The attorney wished mightily that he could consult with Jake’s yet-to-be-chosen defense attorney on that crucial issue. But it wasn’t to be. With characteristic firmness, he came to a decision. “You’ll have to tell them about it,” he said. “Your story won’t make sense if you don’t. And it’ll come out anyway. When it does, you’ll be seen as withholding evidence. As for Nate, there’s no way he can pull such a stunt. You’re Kate’s son, whoever your father was. And it was from Kate, not Ben, that you inherited.”
Instead of contacting Detective Rosczak, and working from the bottom up, Sterling went straight to the top. Nels Petersen, the Minneapolis police commissioner, happened to be a personal friend. “I understand your boys want to talk with a client of mine, Jake Fortune, the CEO of Fortune Industries, in connection with the death of Monica Malone,” he said forthrightly when Commissioner Petersen came on the line. “Mr. Fortune admits he visited Miss Malone yesterday evening. Though he had nothing whatever to do with her demise, he realizes the details of his exchange with her might prove helpful…”
Jake fretted visibly as Sterling listened to the police commissioner’s reply. The lawyer didn’t bother to enlighten him. “He’s out of town just now, but he’ll be back by dinnertime,” he said at last. “All right if we meet with you and the detectives who are handling the case at the Government Center around 7:30 p.m.? You’ll be there personally, I trust?”
It was a big favor to ask on a Saturday evening, when Commissioner Petersen doubtless had other plans.
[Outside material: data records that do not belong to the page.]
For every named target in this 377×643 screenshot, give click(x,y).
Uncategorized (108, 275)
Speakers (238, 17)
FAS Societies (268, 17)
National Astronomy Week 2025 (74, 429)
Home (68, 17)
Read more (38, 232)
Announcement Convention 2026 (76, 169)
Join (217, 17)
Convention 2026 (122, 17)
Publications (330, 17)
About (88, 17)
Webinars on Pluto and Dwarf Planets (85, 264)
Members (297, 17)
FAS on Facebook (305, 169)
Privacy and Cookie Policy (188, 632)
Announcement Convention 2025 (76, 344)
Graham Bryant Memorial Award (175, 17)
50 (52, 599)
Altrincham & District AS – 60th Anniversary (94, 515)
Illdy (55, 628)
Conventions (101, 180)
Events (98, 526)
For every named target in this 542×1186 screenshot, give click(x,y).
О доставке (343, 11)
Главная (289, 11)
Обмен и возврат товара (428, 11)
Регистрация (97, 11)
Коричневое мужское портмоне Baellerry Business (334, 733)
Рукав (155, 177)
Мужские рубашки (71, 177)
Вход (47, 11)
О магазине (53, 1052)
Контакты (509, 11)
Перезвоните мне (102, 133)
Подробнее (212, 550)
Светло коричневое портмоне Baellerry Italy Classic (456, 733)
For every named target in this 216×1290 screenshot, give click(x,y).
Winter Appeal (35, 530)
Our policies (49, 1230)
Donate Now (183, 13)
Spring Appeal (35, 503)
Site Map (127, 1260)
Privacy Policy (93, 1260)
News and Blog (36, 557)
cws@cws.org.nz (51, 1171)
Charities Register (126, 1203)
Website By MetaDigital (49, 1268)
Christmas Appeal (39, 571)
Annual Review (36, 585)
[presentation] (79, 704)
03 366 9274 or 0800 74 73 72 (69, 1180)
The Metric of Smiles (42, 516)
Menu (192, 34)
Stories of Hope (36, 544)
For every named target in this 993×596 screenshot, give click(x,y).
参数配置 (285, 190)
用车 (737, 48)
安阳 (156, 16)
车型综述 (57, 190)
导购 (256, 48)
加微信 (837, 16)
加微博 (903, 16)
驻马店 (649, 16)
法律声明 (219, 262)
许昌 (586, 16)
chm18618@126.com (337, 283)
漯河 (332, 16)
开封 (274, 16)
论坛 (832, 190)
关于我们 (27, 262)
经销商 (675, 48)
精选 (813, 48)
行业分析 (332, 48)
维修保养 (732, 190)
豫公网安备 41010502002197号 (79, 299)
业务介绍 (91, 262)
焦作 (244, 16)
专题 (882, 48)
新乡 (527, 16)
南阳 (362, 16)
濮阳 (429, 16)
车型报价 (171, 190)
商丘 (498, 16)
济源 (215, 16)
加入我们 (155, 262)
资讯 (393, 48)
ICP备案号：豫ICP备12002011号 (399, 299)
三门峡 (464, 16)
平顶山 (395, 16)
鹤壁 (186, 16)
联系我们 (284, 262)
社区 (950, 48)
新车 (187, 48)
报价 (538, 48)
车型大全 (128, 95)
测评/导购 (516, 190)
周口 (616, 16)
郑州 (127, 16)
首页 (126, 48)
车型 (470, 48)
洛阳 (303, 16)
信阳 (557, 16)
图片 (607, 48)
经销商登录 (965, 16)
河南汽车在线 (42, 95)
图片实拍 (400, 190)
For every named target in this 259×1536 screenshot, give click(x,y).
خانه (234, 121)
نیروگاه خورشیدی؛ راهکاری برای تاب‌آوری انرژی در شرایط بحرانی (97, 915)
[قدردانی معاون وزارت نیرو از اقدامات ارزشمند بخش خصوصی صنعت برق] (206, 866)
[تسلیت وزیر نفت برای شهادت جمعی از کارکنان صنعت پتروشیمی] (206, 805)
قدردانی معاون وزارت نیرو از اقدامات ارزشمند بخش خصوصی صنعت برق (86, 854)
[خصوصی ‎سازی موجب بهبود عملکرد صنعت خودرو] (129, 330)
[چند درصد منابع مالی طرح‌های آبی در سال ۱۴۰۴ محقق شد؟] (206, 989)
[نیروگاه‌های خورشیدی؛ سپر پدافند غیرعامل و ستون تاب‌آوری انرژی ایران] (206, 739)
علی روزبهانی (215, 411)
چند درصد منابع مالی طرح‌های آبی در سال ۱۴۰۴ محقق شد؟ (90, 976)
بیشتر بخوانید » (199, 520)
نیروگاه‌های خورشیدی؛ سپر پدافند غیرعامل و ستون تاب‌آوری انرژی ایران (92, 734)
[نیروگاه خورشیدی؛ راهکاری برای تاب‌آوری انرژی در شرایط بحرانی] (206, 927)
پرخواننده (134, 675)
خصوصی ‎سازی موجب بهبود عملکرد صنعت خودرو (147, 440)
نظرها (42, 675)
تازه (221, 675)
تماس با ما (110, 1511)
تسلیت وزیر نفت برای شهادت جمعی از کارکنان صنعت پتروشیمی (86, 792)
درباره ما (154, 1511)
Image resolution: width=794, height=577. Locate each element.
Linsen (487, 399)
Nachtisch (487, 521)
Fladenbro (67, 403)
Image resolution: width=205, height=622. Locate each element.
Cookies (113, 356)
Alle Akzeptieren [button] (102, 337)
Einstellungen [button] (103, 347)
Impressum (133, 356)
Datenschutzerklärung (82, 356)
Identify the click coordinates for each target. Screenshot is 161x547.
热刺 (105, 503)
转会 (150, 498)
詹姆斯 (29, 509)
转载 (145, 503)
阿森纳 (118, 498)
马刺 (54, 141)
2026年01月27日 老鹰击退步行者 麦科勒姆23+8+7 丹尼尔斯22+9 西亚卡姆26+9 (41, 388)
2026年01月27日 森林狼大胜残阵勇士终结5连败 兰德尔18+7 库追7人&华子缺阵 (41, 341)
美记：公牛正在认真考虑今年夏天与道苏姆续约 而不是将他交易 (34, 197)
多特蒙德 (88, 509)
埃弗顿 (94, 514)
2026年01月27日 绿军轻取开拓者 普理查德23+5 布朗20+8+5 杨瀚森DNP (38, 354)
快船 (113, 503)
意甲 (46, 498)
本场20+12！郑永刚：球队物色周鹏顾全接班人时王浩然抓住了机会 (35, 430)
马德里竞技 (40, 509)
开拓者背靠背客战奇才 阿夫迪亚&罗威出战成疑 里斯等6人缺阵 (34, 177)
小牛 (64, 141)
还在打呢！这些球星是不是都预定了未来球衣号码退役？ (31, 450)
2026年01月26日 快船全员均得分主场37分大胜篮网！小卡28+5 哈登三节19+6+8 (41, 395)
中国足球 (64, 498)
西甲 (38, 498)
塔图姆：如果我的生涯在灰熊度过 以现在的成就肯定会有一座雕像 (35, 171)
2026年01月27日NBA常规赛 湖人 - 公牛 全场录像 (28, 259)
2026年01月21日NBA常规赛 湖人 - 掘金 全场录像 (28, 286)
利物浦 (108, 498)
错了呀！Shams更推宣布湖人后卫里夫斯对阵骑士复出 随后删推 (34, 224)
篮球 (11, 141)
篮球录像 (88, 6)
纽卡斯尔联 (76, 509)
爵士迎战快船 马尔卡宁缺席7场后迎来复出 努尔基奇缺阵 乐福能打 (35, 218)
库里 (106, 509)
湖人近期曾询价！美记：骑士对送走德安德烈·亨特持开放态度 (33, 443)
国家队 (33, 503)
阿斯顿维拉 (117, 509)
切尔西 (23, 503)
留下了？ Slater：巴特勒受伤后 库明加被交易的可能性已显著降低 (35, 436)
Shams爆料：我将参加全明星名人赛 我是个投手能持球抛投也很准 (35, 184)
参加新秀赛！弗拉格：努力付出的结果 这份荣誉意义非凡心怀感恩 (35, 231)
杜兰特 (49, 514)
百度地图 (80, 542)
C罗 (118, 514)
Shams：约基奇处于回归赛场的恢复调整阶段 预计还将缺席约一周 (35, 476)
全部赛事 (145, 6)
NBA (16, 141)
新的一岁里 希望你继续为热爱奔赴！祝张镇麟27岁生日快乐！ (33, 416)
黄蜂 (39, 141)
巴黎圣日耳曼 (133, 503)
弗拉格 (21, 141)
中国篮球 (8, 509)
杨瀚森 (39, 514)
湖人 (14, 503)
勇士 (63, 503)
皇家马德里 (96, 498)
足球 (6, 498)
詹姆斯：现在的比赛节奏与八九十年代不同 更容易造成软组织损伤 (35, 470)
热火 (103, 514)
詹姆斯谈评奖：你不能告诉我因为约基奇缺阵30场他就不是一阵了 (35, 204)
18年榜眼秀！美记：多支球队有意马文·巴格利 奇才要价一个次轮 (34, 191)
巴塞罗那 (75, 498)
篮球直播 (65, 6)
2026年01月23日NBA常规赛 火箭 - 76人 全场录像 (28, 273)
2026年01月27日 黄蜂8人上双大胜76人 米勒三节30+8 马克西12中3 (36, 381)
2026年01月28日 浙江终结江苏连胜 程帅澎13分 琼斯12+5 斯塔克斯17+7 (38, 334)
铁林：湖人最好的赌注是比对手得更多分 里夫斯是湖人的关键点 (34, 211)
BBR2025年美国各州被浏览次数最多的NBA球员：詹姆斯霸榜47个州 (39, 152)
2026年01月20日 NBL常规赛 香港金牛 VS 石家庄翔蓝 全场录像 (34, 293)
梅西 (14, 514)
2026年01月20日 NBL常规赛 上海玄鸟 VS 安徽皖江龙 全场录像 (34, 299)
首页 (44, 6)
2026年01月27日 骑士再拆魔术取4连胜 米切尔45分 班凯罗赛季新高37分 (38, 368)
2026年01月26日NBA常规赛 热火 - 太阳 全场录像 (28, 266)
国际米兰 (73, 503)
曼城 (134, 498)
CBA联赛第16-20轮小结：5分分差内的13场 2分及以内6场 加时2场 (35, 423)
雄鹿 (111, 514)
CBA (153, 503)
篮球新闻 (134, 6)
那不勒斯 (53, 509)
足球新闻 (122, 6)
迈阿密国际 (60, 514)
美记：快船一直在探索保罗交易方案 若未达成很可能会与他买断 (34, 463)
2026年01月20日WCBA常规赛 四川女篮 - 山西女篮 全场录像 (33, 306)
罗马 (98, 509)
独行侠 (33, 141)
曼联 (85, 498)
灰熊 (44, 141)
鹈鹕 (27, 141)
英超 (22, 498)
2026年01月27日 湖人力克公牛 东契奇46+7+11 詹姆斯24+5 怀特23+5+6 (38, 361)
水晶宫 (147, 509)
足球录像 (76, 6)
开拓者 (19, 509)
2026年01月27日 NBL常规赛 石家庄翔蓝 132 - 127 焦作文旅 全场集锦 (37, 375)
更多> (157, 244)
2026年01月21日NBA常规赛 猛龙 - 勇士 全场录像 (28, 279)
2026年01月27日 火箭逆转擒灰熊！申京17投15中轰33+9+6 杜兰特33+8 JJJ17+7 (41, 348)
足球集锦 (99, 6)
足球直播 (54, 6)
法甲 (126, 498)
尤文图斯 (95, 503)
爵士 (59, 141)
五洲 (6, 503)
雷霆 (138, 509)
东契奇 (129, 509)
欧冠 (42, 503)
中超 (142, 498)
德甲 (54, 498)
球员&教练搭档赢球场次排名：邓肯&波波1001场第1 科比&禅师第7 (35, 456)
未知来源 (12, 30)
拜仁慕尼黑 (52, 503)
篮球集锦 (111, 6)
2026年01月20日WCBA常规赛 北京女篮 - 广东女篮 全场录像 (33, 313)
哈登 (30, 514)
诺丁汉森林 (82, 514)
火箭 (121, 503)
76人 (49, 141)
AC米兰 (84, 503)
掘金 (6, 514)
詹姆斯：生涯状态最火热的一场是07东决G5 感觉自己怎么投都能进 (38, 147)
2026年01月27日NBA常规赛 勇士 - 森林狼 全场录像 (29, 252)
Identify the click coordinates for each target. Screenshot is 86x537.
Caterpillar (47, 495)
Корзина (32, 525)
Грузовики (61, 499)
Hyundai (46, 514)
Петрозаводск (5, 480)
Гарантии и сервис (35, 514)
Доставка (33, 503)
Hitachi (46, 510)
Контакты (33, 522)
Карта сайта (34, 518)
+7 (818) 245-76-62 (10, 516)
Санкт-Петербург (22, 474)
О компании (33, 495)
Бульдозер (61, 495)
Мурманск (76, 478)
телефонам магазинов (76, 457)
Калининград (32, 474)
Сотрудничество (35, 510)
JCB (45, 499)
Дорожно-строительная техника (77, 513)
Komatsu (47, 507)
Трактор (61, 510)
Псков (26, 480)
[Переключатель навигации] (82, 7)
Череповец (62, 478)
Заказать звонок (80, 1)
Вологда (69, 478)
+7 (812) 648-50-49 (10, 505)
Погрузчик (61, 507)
Yet the man agreed. Now, thought Sterling, all I have to do is drive Jake back to Minneapolis, see to it that he gets a shower, a shave and a hot meal, and help him firm up his story. At times, he reflected, lawyering was a lot like baby-sitting.
Jake’s encounter with the police that evening at the Hennepin County Government Center went as well as could be expected. With Sterling and Commissioner Petersen present, Detective Rosczak and his partner, Detective Harbing, didn’t try any tricky stuff. Yet they were hard-edged, skeptical, persistent. To Jake it felt as if they went over every point of his story a hundred times. Though both detectives seemed surprised, even taken aback, by his admission that Monica Malone had been blackmailing him, neither of them appeared to believe his version of what had taken place.